■ **What you are asked to do**
Continue the text about the "as is" classic car sale and the fraud claim, picking up after its last sentence.

■ **Page**
◇ ◇ ◇ ◇ ◇

As a general rule, the words "as is" in a contract do not deprive a buyer of the right to prove fraud or misrepresentation inducing execution of the contract. The principle expressed in the rule is that when fraud enters into a transaction to the extent of inducing execution of a written document, the instrument never becomes a valid contract, and the party seeking to rescind the contract is not bound by its terms. This rule acknowledges the reality of contractual transactions and recognizes that affirmative representations of fact often go to the heart of the bargain.

Facts:

Appellant-buyer, John Rao and Cathy Rao, husband and wife entered into a contract with the appellee-seller, Willie G. Wagner, Dba Wagner's Auto Body & Sales, for the sale of a classic car. The contract set forth that the car was sold on an "as is" basis and contained an integration clause which stated that all promises not specifically contained in the contract were expressly waived. Appellant signed the contract, paid the purchase price, and agreed to an additional amount for a trailer. After the appellant found latent defects, he demanded the return of his money and the appellee demanded the return of the trailer. In the appellee's action for breach of contract, the trial court granted summary judgment in favor of the appellee and dismissed the appellant's counterclaim alleging fraudulent misrepresentation. Appellant sought review of the decision of the superior court, which granted summary judgment in favor of the appellee in a breach of contract action. Appellant’s counterclaim alleged fraud and misrepresentation. On appeal, the court reversed the decision.

◇ ◇ ◇ ◇ ◇

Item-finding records
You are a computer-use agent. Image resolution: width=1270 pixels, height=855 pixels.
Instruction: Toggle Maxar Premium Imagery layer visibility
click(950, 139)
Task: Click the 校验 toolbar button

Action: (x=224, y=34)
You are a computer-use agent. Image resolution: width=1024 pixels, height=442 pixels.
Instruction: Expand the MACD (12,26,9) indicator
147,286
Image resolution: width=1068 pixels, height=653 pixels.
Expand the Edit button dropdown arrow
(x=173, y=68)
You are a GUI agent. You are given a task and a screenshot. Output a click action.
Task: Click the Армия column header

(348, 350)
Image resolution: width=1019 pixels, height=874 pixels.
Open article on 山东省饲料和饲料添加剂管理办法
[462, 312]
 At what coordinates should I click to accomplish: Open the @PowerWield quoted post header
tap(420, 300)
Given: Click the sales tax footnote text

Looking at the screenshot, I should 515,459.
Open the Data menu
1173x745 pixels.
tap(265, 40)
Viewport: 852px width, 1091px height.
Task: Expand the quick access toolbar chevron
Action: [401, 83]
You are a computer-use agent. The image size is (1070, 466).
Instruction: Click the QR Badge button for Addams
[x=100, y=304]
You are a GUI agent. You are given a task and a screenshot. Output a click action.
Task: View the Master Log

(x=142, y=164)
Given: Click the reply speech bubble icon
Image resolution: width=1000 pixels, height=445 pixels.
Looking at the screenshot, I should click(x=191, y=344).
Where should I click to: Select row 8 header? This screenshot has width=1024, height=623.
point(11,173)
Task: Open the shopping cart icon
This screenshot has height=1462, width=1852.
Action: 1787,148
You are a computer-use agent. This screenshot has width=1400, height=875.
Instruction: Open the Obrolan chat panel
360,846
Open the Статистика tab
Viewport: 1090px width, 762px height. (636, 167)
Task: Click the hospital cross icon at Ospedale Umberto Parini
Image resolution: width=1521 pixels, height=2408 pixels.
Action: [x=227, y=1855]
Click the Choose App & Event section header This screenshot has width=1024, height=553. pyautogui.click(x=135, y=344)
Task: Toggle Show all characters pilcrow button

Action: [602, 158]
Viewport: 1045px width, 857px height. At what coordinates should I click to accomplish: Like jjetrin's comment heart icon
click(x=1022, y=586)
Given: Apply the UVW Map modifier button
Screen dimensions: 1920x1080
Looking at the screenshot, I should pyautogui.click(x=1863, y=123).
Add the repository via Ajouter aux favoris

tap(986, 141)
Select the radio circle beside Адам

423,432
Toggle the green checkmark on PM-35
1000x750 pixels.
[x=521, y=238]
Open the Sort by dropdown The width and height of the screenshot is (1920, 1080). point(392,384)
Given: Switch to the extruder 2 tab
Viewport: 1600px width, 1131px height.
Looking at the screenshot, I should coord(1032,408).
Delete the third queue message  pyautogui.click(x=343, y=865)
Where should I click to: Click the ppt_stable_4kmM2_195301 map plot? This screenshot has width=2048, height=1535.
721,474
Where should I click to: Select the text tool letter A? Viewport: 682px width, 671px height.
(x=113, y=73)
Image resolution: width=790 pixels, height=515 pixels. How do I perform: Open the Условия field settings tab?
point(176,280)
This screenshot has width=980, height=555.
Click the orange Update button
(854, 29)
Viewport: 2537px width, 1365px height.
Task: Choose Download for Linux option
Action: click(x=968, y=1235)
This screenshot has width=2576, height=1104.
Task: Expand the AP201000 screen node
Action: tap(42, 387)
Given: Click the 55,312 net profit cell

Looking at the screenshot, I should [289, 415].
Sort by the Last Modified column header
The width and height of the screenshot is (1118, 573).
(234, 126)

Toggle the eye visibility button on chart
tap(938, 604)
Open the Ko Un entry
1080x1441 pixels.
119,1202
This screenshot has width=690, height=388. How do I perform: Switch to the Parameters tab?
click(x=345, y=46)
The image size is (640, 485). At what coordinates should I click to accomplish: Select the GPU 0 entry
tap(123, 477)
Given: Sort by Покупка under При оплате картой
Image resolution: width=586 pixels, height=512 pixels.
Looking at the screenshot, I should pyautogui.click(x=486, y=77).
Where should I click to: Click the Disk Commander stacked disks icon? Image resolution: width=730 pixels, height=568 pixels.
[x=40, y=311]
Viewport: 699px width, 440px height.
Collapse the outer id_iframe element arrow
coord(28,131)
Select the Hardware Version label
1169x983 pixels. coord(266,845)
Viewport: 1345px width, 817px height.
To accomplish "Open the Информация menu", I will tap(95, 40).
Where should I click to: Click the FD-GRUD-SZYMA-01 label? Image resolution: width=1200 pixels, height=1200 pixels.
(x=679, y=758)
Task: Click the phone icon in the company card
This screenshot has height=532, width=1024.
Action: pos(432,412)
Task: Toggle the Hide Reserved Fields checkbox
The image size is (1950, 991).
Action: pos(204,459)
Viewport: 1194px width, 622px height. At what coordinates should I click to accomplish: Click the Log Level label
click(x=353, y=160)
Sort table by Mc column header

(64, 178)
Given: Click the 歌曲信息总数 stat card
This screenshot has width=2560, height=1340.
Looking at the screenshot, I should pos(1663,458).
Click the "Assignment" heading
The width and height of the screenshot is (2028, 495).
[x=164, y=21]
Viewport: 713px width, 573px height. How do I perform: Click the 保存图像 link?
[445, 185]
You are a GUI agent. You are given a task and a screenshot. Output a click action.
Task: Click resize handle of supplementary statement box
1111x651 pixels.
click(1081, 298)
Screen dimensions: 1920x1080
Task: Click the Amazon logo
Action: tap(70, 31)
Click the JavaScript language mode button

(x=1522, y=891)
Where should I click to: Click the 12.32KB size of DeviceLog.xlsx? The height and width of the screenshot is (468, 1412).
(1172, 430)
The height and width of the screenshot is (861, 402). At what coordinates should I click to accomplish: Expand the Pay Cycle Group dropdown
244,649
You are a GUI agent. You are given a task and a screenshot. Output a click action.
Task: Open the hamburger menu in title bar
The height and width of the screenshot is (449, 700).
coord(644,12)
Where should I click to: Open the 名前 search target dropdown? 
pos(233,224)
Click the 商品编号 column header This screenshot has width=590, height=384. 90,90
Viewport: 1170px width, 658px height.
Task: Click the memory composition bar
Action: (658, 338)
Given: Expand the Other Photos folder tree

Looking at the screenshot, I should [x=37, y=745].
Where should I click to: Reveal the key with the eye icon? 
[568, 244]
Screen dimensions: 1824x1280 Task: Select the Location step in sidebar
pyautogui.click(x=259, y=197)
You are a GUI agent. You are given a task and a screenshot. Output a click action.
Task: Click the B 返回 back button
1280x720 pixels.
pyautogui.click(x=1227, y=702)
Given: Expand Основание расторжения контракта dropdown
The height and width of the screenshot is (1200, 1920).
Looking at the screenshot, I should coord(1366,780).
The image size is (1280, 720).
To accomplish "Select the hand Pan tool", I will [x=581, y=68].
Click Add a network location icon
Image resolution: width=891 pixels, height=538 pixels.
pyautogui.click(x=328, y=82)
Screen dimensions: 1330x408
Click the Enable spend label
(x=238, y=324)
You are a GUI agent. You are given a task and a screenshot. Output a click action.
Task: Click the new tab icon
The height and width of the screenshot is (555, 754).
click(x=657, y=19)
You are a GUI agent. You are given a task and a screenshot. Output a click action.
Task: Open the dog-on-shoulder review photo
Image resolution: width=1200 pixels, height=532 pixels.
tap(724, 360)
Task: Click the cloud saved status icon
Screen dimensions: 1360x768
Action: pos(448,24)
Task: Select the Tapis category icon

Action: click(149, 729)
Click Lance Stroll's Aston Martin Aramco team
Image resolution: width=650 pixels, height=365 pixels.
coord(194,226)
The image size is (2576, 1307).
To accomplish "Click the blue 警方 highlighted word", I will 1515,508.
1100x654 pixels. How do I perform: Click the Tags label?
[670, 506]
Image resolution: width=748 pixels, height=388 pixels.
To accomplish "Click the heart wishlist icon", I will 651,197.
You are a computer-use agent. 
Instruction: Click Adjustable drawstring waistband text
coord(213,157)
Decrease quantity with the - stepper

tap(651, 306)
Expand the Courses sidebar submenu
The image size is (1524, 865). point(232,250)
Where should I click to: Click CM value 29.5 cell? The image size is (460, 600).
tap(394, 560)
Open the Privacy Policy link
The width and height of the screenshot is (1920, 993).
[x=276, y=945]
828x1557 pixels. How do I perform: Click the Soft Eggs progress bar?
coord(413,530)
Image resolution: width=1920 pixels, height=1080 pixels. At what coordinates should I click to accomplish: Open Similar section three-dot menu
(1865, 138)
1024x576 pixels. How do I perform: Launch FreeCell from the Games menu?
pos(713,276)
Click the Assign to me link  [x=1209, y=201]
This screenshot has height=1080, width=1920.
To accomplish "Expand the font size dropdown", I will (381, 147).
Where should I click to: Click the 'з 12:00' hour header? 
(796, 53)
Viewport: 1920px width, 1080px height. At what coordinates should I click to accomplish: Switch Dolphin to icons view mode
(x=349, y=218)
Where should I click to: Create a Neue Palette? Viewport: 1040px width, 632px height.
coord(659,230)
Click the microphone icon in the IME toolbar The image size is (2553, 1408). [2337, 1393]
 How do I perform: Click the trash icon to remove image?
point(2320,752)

◇ ◇ ◇ ◇ ◇

■ **Task output**
Issue:

Was an "as is" provision and an integration clause in a contract for the sale of a "classic car" precluded the appellant's fraud claim as a defense to its enforcement?

Answer:

No.

Conclusion:

The court reversed the grant of summary judgment in favor of the appellee-seller and reversed the dismissal of the appellant-buyers' counterclaim for fraud. The court reversed the decision because the question of whether the appellant-buyer waived any right to rely on those representations could not be determined on the basis of the existence of the "as is" provision or the integration clause. The words "as is" in the contract did not deprive the appellant of the right to prove fraud and although the parties could contractually disclaim potential tort liability by a clear expression of intent to do so, there was an exception for fraud.